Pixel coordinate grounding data
--- START ---

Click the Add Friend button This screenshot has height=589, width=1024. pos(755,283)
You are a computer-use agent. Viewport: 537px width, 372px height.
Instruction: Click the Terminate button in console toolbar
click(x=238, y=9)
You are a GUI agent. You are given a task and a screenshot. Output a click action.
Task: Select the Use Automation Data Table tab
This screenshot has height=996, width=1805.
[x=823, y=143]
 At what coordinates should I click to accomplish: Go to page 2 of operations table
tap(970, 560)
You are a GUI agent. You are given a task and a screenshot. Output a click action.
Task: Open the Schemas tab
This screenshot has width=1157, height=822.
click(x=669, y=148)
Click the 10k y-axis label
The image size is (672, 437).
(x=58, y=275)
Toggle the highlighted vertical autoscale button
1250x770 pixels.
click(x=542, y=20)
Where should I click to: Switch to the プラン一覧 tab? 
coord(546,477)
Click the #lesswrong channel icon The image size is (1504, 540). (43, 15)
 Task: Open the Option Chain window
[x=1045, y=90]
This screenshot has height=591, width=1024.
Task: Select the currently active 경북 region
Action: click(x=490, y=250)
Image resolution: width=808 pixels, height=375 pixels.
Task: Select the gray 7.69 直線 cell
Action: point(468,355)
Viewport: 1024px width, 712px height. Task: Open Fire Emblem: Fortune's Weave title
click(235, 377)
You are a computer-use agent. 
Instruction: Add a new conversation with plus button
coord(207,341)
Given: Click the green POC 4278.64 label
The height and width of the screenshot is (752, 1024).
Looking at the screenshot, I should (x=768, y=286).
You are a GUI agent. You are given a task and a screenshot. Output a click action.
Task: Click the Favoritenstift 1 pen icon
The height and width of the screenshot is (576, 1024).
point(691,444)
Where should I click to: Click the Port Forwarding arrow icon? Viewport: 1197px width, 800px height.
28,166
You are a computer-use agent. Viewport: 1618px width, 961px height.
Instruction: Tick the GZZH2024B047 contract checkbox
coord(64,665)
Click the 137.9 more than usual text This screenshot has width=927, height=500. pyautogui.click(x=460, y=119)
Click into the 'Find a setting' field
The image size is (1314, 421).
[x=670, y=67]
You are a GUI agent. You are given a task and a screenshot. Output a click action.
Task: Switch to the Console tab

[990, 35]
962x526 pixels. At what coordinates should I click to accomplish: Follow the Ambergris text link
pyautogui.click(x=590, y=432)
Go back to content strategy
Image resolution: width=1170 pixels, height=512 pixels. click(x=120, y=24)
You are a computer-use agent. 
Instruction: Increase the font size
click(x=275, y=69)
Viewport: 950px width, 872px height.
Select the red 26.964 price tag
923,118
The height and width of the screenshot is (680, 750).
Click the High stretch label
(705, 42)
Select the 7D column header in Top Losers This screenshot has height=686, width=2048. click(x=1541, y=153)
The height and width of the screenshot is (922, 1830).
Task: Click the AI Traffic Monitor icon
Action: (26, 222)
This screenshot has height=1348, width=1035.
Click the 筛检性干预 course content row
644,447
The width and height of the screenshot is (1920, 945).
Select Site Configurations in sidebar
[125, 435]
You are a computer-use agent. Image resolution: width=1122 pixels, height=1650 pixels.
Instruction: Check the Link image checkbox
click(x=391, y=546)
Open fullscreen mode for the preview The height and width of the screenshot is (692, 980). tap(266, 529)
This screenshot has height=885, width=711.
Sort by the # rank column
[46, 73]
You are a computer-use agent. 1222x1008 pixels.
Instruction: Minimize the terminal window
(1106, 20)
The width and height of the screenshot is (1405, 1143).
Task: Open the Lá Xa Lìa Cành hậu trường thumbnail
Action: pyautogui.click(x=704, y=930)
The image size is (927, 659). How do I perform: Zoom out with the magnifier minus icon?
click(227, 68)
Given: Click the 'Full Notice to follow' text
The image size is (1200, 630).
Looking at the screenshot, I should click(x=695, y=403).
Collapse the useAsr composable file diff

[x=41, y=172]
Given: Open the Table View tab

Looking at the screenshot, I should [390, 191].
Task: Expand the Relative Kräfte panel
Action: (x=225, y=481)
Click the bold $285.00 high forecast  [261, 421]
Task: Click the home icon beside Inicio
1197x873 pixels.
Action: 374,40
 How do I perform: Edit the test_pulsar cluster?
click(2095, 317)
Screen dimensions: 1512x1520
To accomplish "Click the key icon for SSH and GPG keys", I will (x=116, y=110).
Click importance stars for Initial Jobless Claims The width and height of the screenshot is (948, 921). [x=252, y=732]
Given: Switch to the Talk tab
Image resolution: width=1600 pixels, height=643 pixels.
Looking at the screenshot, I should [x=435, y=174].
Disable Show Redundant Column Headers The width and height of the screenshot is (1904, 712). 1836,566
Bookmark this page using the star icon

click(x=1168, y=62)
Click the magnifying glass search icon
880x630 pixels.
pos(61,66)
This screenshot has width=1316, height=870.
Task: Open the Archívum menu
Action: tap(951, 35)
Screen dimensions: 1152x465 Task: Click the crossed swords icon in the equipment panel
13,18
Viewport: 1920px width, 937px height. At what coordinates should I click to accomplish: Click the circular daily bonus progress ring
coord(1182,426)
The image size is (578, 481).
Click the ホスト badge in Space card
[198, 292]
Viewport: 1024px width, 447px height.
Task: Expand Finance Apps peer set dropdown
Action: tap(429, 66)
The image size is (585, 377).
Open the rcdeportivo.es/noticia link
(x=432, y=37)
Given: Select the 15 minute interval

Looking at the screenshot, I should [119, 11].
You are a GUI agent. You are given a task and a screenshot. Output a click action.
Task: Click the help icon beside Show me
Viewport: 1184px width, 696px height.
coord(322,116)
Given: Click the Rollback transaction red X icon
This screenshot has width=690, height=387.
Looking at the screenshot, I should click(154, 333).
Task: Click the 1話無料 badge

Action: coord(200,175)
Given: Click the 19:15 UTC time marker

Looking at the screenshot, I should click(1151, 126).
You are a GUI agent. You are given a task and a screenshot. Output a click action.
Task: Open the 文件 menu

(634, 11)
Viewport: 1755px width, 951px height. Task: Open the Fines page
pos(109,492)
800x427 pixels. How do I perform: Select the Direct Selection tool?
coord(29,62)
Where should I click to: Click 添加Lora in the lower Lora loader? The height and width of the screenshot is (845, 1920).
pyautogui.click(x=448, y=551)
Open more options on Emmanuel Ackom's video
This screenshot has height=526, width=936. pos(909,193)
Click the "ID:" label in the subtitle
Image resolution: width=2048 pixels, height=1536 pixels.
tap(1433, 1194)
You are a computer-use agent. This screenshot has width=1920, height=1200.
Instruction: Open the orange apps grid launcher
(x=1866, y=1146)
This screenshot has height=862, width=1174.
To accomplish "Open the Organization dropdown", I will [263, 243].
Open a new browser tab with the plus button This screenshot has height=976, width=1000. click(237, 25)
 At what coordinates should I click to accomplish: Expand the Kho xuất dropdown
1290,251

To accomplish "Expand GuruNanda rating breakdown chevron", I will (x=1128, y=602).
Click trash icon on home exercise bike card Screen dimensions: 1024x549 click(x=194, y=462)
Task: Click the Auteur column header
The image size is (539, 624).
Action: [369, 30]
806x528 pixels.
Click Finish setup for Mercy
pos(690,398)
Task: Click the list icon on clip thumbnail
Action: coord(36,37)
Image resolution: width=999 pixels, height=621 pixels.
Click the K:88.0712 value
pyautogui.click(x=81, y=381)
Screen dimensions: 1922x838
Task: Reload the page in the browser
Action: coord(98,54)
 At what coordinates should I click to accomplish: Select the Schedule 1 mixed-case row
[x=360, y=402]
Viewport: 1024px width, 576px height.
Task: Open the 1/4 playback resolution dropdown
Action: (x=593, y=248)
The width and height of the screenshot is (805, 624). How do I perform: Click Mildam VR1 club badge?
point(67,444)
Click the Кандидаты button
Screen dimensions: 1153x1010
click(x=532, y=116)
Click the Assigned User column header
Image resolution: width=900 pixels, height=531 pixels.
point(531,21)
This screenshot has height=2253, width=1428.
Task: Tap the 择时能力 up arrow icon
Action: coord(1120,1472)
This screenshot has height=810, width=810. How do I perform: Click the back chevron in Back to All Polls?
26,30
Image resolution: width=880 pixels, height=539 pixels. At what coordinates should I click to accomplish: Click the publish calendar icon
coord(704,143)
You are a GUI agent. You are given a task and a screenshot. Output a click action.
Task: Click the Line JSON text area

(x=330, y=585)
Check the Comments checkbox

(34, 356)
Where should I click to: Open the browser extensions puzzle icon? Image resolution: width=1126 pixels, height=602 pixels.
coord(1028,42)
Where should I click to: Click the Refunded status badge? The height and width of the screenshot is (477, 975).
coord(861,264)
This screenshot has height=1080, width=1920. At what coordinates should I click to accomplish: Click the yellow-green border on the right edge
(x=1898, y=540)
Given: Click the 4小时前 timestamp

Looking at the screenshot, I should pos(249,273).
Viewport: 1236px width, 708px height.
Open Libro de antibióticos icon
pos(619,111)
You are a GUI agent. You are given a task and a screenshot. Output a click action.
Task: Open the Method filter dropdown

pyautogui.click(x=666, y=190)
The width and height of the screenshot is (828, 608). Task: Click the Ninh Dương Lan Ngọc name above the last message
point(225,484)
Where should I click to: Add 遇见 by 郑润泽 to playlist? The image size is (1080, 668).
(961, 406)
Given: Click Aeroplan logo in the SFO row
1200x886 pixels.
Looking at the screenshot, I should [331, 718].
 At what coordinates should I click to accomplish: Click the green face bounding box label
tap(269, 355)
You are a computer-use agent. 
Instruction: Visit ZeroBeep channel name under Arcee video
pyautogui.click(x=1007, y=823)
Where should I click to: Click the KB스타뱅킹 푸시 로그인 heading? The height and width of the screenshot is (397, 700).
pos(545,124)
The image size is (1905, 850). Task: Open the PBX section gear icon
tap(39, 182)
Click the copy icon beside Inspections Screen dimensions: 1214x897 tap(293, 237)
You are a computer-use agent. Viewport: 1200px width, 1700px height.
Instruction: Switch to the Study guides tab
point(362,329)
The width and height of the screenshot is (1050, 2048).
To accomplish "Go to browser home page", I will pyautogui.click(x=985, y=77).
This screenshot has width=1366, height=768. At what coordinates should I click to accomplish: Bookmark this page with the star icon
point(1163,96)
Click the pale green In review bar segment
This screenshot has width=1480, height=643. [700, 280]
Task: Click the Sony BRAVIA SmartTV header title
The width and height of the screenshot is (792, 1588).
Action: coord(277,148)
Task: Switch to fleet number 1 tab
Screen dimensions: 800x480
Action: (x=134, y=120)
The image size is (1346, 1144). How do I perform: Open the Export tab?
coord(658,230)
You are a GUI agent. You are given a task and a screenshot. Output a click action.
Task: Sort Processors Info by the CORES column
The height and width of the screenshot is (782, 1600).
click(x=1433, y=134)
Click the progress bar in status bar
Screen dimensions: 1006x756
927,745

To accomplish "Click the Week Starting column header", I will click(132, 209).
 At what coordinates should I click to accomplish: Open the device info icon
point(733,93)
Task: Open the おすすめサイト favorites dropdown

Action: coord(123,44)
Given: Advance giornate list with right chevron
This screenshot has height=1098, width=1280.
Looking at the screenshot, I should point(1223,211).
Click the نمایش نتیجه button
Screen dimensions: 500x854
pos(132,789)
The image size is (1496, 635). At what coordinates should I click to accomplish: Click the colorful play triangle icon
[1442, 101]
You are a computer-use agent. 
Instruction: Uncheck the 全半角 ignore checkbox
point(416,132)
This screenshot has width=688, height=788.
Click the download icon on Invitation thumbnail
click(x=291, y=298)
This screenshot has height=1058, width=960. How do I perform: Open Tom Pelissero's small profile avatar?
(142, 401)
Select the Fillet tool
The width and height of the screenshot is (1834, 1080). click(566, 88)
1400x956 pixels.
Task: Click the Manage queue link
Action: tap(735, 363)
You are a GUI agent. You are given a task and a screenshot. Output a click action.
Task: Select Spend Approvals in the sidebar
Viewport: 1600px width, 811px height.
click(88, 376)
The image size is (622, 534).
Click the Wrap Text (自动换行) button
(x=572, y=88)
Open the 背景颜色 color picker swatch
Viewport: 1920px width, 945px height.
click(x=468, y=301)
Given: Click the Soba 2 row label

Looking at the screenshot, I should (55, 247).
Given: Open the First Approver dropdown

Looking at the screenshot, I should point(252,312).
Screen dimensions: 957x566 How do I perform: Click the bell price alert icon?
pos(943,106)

--- END ---

◆ THE PROBLEM ◆
Every line above from the line with "The width and height of the screenshot is (1920, 945)." to the line with "Given: Click the 'Full Notice to follow' text", both included, must be reproduced exactly, and no other line may appear.

◆ OUTPUT OF THE EXERCISE ◆
The width and height of the screenshot is (1920, 945).
Select Site Configurations in sidebar
[125, 435]
You are a computer-use agent. Image resolution: width=1122 pixels, height=1650 pixels.
Instruction: Check the Link image checkbox
click(x=391, y=546)
Open fullscreen mode for the preview The height and width of the screenshot is (692, 980). tap(266, 529)
This screenshot has height=885, width=711.
Sort by the # rank column
[46, 73]
You are a computer-use agent. 1222x1008 pixels.
Instruction: Minimize the terminal window
(1106, 20)
The width and height of the screenshot is (1405, 1143).
Task: Open the Lá Xa Lìa Cành hậu trường thumbnail
Action: pyautogui.click(x=704, y=930)
The image size is (927, 659). How do I perform: Zoom out with the magnifier minus icon?
click(227, 68)
Given: Click the 'Full Notice to follow' text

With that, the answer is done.